Christy Turlington returns to the catwalk for a Ralph Lauren show full of his greatest hits
Back in the spring of 1972, the United States found itself with an unpopular president, anti-war protests across campuses and an energy crisis. Plus ça change.
It wasn’t all bad… in a studio in the garment district of Manhattan, a young designer staged his first fashion show for a tiny group of fashion editors.
“I hate fashion,” Ralph Lauren told me when I interviewed him in 2019. “I never thought of myself as a fashion designer. It was more about timeless things I liked… and values”.
Fifty-two years on, the 85-year-old Lauren is proving his point about timelessness by recreating that moment, albeit in a different design studio, further uptown in a smarter neighbourhood, at 650 Madison Avenue. It was quite a thrill to be there. Lauren seems to agree: ‘This is where I dream, work, and create,’ he says of his studio, ‘in an intimate setting that reflects the personal surroundings that have inspired me for 57 years’.
Lauren is still sufficiently spritely to (almost) waltz down the catwalk after his show with his wife of 50 years, Ricky Lauren. But for how much longer? Calvin Klein and Donna Karan, the other two megastars who exploded onto the New York fashion scene around the same time as Lauren, have long since retired.
There couldn’t have been more than 100 people in the audience, including Jessica Chastain, Rebecca Hall and Glenn Close, the latter wearing killer silver platforms and an ivory Ralph Lauren tuxedo suit constellated with Swarovski crystals that she first debuted in 2019 at the SAG awards. “Just as stunning now as it was then,” she posted on Instagram.
Why was he showing now, one week before the Met Ball, two months after New York Fashion Week, a jamboree in which he only occasionally takes part these days? Because, with a personal worth of over $8 billion, he can. And he wants to remind everyone of his start, all those years ago, and the fact that what he did then – classic masculine tailoring, mixed with silky, slinky, 30s inspired silhouettes, layered under cable knits, and sometimes accessorised with metal tipped cowboy boots – still works today.
And that’s exactly what he put in this winter/holiday (as in Thanksgiving and the Christmas period) collection. Christy Turlington opened the show in a single breasted oyster-coloured cashmere coat, with matching trousers and a tonal shirt, tie and bag. Soft taupe-y colours morphed into muted golds – one of his favorite colours for evening.
Silk satin bias-cut skirts and beaded sheath dresses, Navajo cardigans, patchwork blazers and leather trousers, pencil skirts with elegant court shoes, pinstripe trousers suits… These were tossed together, seemingly effortlessly, and minus the logs and crests he sometimes can’t resist. Long story short: they’re as relevant now as when his clothes were seen for the first time by the public at large in 1977’s Annie Hall.

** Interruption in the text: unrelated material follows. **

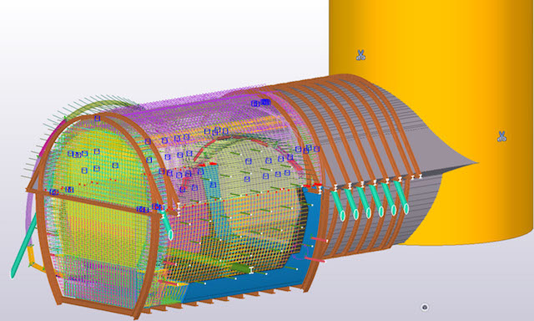Select the teal diagonal brace left of the front arch

click(x=24, y=244)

After a rocky period a few years ago, the company is on a roll. Revenue last year rose to $6.4 billion as it gradually pivots its business model away from discounted Polo shirts. Preppy is back, appreciated by a new – and not just white – generation.

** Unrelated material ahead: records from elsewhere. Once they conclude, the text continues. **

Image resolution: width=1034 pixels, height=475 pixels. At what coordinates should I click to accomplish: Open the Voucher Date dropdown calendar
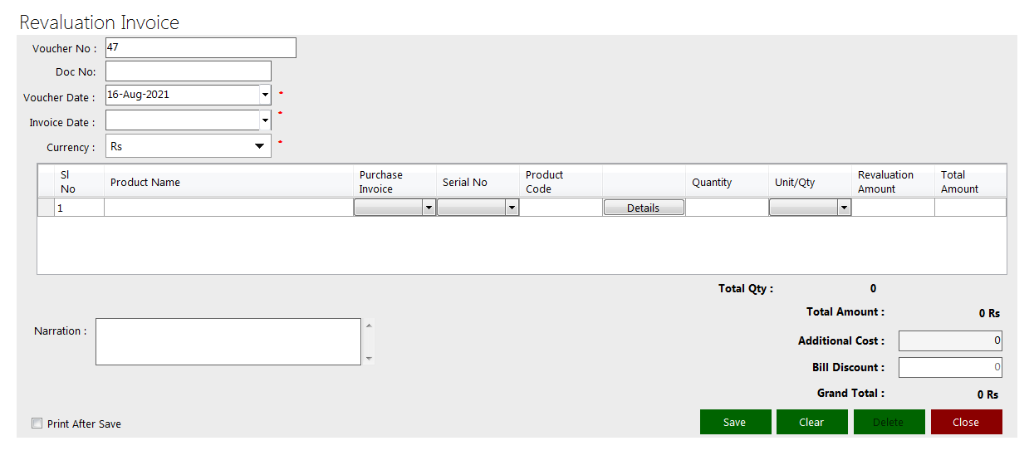pos(265,95)
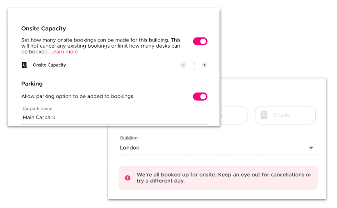Toggle the Onsite Capacity switch off
The width and height of the screenshot is (337, 208).
(x=200, y=42)
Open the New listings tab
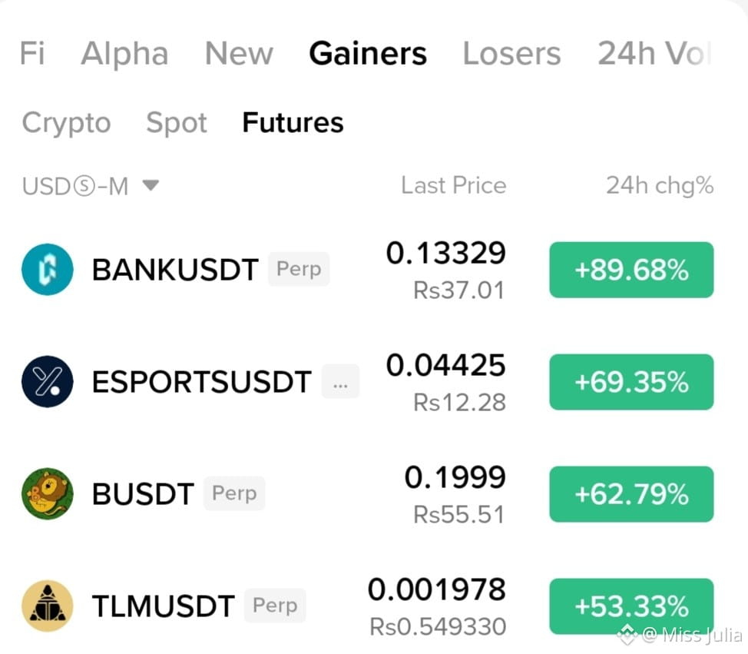 tap(239, 54)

Full disclosure: I’m a sucker for Ralph Lauren. It may be ersatz, but it’s heartfelt and articulates Lauren’s own misty-eyed belief in the best of America, the one not blighted by opioid crises, inequality and alienating politics. Watching those sun-kissed models float down the runway in Lauren’s mock baronial, wood-panelled offices to the Billy Joel soundtrack Just the Way You Are was to be transported for a few minutes to the New York of fables.